Speaking with Durval, they reattach his head and learn that he and his companions attempted to pass through a few days earlier. He believed that his water magic would be enough, but he couldn't keep up protections, and they succumbed to the heat. He was attempting to make it to some burning houses he saw in the woods, but immediately caught flame. The party is unable to bring him out of his misery, so they leave him, kneeling in front of his companions' bodies.

Later, the group comes to a stone bridge crossing a gorge. The rocky area is free of fire, and they see a wagon with skeletons at the bottom. Artemis is sent down to investigate, and sees that the wagon had gold and potions, which Mishka retrieves. While down in the gorge, she sees flickering fiery bats hanging upside down under the bridge, and advises the party to travel quietly. Unfortunately, Gruz steps on a loose brick, that goes tumbling down, and the bats attack.

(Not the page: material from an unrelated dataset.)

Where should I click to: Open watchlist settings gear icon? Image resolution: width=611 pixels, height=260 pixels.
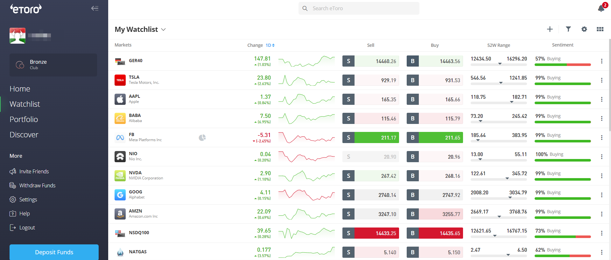point(584,29)
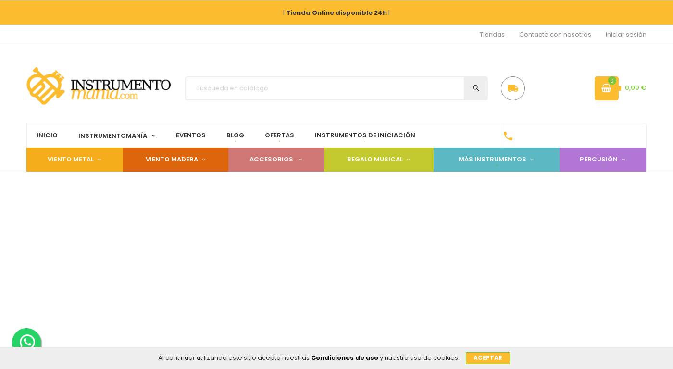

Gruz takes the brunt of the attacks, but Crystin suffers burns as well. Haddin roars in anger, and demands they heal her, which Orwin does. The battle takes time, because not only are the bats small and hard to hit, but they also regenerate after a while. Eluriah finds that stamping on them helps keep them dead. Eventually, the party defeats them, scavenging them for parts, and making their way across. In the distance, they see a village. Is it lost in the flames, or will they find some respite in this burning hellscape? We'll find out next week!

Post Session Thoughts
A fun session, but I felt like I made combat drag out too long. Definitely was affected by a lot of low rolls where nothing happened, but I still could have done something more interesting. Orwin is entirely fire focused, so Haddin got to yell at him for not being prepared. Orwin's player was quick to remind Haddin that all he was good for was invading people's minds. On the other hand, as a Tiefling he gets to resist all the fire damage coming his way, so it evens out. Artemis' fire immunity is turning out very useful in a fire forest as well.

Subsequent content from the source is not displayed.